** Start Data for this exercise **
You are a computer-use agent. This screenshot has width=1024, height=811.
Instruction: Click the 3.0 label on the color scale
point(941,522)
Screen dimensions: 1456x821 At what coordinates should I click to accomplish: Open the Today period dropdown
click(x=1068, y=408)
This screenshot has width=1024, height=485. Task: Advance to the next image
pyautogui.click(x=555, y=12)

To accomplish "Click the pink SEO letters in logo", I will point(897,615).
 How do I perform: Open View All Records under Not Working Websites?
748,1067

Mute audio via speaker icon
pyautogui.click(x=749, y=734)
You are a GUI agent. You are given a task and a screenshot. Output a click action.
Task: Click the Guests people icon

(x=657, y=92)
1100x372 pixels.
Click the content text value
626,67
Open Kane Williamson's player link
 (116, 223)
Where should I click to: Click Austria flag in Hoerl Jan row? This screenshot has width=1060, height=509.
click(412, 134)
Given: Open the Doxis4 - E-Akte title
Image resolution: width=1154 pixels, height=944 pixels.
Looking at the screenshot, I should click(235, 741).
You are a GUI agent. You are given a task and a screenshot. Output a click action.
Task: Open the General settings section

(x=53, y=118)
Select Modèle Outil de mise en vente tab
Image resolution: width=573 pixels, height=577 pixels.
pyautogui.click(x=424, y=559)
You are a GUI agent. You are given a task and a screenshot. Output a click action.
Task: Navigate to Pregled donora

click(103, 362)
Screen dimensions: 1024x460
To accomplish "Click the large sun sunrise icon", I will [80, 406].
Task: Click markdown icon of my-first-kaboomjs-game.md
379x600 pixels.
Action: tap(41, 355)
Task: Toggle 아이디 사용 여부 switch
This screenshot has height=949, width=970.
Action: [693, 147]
** End Data for this exercise **
What you should do: Copy the material from the line with "Where should I" to the line with "Looking at the", reproducing those lines verbatim.

Task result:
Where should I click to: Click Austria flag in Hoerl Jan row? This screenshot has width=1060, height=509.
click(412, 134)
Given: Open the Doxis4 - E-Akte title
Image resolution: width=1154 pixels, height=944 pixels.
Looking at the screenshot, I should click(235, 741).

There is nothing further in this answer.